# [THE TASK]
Scan the entries below. List each line with "beside".

# [Extracted records]
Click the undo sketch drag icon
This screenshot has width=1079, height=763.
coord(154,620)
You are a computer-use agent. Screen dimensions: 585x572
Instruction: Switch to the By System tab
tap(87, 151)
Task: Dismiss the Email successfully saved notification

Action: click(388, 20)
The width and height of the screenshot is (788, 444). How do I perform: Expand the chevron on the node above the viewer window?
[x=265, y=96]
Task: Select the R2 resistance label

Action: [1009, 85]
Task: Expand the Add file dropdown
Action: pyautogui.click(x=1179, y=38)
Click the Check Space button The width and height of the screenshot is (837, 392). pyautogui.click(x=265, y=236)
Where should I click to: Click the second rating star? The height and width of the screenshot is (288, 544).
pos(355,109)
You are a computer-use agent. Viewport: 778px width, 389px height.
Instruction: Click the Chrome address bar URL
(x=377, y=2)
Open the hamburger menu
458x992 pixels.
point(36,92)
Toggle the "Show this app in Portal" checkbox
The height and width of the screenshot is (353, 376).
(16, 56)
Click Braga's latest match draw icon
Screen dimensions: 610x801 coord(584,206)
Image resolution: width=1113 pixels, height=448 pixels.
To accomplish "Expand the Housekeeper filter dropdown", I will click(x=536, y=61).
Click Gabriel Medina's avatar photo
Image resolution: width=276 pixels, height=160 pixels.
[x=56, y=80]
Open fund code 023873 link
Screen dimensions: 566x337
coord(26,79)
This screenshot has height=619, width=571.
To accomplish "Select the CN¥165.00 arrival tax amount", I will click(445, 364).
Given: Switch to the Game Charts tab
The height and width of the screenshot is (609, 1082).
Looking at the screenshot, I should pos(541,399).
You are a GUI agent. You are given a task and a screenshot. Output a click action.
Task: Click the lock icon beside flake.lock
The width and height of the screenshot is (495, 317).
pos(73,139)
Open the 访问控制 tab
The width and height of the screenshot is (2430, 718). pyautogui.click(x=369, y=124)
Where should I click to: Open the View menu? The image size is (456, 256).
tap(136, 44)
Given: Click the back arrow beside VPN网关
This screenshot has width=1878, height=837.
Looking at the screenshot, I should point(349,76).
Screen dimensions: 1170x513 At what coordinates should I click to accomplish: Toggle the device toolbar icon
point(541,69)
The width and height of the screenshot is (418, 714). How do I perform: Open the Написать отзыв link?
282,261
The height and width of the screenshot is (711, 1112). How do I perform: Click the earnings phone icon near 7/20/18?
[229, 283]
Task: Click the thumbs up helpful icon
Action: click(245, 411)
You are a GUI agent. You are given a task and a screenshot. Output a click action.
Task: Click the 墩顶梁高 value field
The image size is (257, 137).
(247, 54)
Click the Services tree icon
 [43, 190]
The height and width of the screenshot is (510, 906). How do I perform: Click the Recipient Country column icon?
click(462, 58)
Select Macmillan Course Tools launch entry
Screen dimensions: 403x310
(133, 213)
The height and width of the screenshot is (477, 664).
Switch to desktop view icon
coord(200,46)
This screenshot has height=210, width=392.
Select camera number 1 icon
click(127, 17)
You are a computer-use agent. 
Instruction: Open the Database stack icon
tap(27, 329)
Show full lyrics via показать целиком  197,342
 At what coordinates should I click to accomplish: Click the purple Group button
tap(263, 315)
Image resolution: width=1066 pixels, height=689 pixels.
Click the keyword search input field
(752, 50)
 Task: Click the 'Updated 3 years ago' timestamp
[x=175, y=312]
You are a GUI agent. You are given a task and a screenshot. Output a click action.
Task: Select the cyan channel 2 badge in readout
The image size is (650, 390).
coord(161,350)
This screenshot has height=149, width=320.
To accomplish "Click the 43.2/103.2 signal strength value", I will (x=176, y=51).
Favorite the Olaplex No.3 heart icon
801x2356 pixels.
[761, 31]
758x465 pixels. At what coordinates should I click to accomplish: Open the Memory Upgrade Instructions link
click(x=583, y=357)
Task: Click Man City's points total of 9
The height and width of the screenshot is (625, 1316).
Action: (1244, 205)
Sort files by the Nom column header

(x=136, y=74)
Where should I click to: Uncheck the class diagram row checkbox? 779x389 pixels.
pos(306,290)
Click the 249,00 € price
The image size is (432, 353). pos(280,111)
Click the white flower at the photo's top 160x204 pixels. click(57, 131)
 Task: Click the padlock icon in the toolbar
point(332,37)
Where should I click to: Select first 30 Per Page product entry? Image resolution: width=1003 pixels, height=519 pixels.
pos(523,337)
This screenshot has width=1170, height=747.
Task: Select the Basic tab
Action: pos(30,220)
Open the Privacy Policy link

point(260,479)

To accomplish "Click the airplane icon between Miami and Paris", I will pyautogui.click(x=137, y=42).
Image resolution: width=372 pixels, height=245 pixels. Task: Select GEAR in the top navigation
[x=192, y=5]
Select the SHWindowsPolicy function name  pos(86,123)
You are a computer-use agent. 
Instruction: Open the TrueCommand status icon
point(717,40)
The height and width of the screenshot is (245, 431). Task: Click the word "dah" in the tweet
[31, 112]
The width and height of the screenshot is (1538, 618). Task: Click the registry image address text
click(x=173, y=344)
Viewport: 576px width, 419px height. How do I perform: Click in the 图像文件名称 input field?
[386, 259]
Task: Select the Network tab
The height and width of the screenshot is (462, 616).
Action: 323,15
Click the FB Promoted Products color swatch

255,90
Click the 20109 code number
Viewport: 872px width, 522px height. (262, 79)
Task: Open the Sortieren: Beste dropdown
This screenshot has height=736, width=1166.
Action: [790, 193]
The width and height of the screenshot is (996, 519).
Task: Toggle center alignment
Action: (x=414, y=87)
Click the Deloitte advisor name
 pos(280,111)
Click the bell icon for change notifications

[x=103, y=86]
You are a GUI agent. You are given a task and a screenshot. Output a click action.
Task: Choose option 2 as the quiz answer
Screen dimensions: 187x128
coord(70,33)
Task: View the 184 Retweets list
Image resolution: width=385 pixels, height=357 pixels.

# [FINISHED TASK]
Task: Click the lock icon beside flake.lock
Given: Click the back arrow beside VPN网关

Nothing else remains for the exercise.